An alternative perspective on the area of inorganic chemistry begins with the Bohr model of the atom and, using the tools and models of theoretical chemistry and computational chemistry, expands into bonding in simple and then more complex molecules. Precise quantum mechanical descriptions for multielectron species, the province of inorganic chemistry, is difficult. This challenge has spawned many semi-quantitative or semi-empirical approaches including molecular orbital theory and ligand field theory, In parallel with these theoretical descriptions, approximate methodologies are employed, including density functional theory.
Exceptions to theories, qualitative and quantitative, are extremely important in the development of the field. For example, CuII2(OAc)4(H2O)2 is almost diamagnetic below room temperature whereas Crystal Field Theory predicts that the molecule would have two unpaired electrons. The disagreement between qualitative theory (paramagnetic) and observation (diamagnetic) led to the development of models for "magnetic coupling." These improved models led to the development of new magnetic materials and new technologies.
Crystal field theory explains why [FeIII(CN)6]3− has only one unpaired electron. Inorganic chemistry has greatly benefited from qualitative theories. Such theories are easier to learn as they require little background in quantum theory. Within main group compounds, VSEPR theory powerfully predicts, or at least rationalizes, the structures of main group compounds, such as an explanation for why NH3 is pyramidal whereas ClF3 is T-shaped. For the transition metals, crystal field theory allows one to understand the magnetism of many simple complexes, such as why [FeIII(CN)6]3− has only one unpaired electron, whereas [FeIII(H2O)6]3+ has five. A particularly powerful qualitative approach to assessing the structure and reactivity begins with classifying molecules according to electron counting, focusing on the numbers of valence electrons, usually at the central atom in a molecule.
Nitrogen dioxide, NO2, exhibits C2v symmetry.
A central construct in inorganic chemistry is Group Theory. Group Theory provides the language to describe the shapes of molecules according to their "point group symmetry". Group Theory also enables factoring and simplification of theoretical calculations.
Spectroscopic features are analyzed and described with respect to the symmetry properties of the, inter alia, vibrational or electronic states. Knowledge of the symmetry properties of the ground and excited states allows one to predict the numbers and intensities of absorptions in vibrational and electronic spectra. A classic application of Group Theory is the prediction of the number of C-O vibrations in substituted metal carbonyl complexes. The most common applications of symmetry to spectroscopy involve vibrational and electronic spectra.

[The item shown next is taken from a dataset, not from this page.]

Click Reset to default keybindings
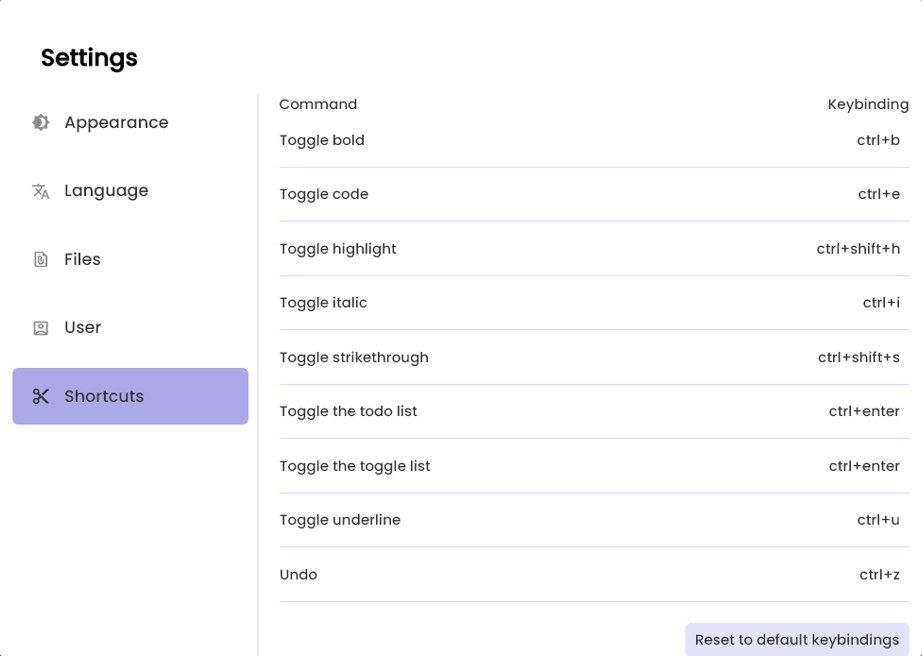(x=796, y=639)
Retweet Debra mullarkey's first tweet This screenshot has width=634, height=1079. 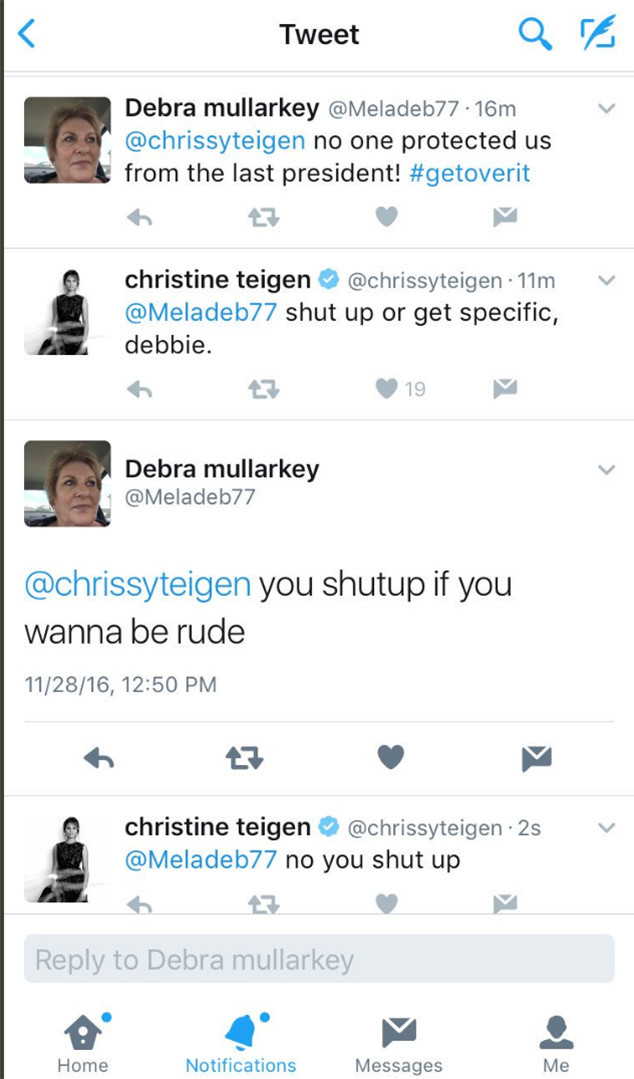click(263, 216)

As an instructional tool, Group Theory highlights commonalities and differences in the bonding of otherwise disparate species, such as WF6 and Mo(CO)6 or CO2 and NO2.
Reaction pathways
The theory of chemical reactions is more challenging than the theory for a static molecule. Marcus theory provides a powerful linkage between bonding, mechanism, and reactivity. The relative strengths of metal-ligand bonds, which can be calculated theoretically, anticipates the kinetically accessible pathways.